Relocating translation initiation sites
ProTISA is a recently constructed database, which provides experimentally confirmed and theoretically refined TISs for hundreds of prokaryotic genomes [13]. In addition, an ab initio TIS identification program GS-Finder [14] was employed to refine TISs in these plant pathogens. Joint-jury method was used to make the final decision. If two of the three systems (RefSeq, ProTISA and GS-Finder) had the same TIS, then it was predicted to be the true TIS. ProTISA is a comprehensive resource, which contained conserved domain confirmed (CDC) and high similarity confirmed (HSC) information for TISs [13]. Therefore, if the three systems predicted different TISs, the site provided by ProTISA was adopted. Five phytopathogen genomes Av 4, Cms, Cpa, Xcc 100 and Xoo 99A were not contained in ProTISA, therefore only GS-Finder was used to relocate TISs for the five genomes.

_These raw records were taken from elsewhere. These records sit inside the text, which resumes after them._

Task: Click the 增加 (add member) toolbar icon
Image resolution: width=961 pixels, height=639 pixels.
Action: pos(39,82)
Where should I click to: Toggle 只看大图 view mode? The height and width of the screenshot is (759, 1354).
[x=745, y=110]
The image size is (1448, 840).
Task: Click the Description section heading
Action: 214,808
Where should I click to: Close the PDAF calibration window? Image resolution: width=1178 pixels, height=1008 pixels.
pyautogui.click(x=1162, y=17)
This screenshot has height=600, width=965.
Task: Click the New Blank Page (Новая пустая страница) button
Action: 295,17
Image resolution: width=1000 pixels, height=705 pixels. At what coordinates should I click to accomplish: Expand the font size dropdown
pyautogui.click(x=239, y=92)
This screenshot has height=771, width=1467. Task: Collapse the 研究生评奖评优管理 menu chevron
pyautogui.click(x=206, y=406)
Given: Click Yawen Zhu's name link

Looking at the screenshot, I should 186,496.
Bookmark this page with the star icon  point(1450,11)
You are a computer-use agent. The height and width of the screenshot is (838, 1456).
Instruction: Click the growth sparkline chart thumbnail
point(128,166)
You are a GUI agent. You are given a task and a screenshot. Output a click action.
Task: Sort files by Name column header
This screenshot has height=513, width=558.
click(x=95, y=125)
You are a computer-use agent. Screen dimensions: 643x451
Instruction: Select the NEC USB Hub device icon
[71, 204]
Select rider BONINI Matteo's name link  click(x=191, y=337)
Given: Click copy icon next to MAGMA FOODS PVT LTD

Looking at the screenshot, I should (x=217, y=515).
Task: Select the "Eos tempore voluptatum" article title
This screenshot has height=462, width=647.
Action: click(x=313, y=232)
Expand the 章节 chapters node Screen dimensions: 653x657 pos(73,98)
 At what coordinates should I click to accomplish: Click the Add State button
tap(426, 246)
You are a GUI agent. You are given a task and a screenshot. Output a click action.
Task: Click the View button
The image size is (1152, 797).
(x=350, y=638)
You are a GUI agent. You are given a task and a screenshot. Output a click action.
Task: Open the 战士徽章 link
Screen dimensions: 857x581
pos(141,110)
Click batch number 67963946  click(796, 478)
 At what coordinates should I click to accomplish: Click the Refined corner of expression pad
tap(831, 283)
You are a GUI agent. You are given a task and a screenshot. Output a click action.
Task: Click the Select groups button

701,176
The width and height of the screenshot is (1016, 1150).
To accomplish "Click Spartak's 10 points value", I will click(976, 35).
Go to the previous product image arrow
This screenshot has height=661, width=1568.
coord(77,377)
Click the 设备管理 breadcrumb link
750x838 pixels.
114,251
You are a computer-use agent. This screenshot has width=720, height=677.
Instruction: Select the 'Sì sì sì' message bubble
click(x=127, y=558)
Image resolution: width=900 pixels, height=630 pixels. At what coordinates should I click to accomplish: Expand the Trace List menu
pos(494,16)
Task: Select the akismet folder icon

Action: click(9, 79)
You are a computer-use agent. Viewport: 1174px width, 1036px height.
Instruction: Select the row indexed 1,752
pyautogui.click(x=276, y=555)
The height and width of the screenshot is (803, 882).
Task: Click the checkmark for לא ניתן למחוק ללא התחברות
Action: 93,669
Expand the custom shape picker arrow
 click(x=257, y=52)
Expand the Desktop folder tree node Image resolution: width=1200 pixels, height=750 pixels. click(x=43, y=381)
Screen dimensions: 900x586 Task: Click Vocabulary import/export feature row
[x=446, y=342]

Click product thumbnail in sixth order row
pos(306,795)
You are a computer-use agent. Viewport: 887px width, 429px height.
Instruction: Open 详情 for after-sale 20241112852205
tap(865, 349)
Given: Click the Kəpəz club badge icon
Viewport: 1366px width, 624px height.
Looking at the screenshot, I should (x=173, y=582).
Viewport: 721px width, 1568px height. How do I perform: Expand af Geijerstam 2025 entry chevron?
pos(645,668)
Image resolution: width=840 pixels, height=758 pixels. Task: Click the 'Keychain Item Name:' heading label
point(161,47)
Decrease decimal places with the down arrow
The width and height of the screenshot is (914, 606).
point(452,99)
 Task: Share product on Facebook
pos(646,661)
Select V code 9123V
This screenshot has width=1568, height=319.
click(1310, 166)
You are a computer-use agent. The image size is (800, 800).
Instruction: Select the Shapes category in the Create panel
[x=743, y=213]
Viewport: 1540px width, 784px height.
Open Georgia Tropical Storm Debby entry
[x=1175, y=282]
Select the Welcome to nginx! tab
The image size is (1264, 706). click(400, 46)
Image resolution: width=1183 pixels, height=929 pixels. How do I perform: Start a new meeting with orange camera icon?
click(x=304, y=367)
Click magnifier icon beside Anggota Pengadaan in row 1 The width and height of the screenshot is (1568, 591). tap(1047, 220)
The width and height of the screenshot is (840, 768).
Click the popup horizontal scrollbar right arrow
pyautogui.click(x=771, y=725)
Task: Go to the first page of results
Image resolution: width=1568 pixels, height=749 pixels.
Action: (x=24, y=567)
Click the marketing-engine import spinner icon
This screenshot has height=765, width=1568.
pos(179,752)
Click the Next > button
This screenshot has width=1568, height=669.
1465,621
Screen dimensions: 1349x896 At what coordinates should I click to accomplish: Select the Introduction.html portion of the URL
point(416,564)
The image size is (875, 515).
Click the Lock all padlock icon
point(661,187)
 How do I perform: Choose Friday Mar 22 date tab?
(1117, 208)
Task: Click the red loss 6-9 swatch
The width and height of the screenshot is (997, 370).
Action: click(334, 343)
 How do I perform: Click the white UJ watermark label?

Predicting hypothetical protein functions with sequence alignment
After removing the non-coding ORFs and correcting many TISs, the third step was to predict functions for the 'hypothetical proteins'. The sequence alignment tool BLAST [15] was used to search public non-redundant databases. Function was predicted to a 'hypothetical protein' if the aligned homologs had definite function which occurred more than five times with sequence alignment coverage >60%, sequence identity ≥40% and E value <1e-10. Then the predicted functions were searched in NCBI PubMed [16], Swiss-Prot [17] and PDB [18] to find experimentally characterized homologs. If a 'hypothetical protein' had PDB (or Swiss-Prot) homologs with the same function as predicted by sequence alignment, then the function of the 'hypothetical protein' and its PDB (or Swiss-Prot entry with evidence at protein level) homolog was listed in DIGAP.
Predicting gene expression levels
Codon adaptation index (CAI) and E(g) are theoretical indices which were used to predict gene expression levels in prokaryotic genomes [19, 20]. To some extent the expression level of a gene can indicate the importance of its function. Some highly expressed genes are potential antibiotic targets in plant protection. Detailed methods to calculate CAI and E(g) values are listed in [Additional file 2]. The predicted highly expressed genes were marked with '*' in DIGAP.
Predicting potential bactericide targets and modeling their 3D structures
So far, hundreds of proteins and nucleic acids have been explored as therapeutic antibacterial targets in human and animals. Some databases, such as TTD [21] and DrugBank [22], have been constructed to provide information for the known targets in human and animal species. However, no such information is available for bacterial plant pathogens up to now. So we searched the orthologs of antibacterial targets in TTD and DrugBank, and listed all the potential bactericide targets in DIGAP. For each potential target, the protein sequence from a representative phytopathogen was selected, and homology modeling was employed to construct its 3D structure. First, similarity search was performed using BLAST against PDB to acquire the template. If there were multiple structural candidates in PDB for a certain protein, the one with inhibitor and the highest resolution was selected. Then, the 3D structure was constructed by employing the homology modeling module of Insight II software. Subsequently, molecular dynamics equilibration was performed to refine the obtained 3D structures with the consistent-valence force field (CVFF) on a SGI Origin 350 server. The models were minimized by 1000 conjugate gradient steps for equilibration, heated from 2 K to 300 K during 35 psec at temperature increment of 50 K per 5 psec, then the constant temperature and pressure algorithm was applied at 300 K for 200 psec. The velocity verlet integrator was used with an integration step of 2 fsec. Finally, the feasibility of modeled structures was evaluated by Verify3D to ensure that all the predicted structures had an acceptable 3D-1D self-compatibility score.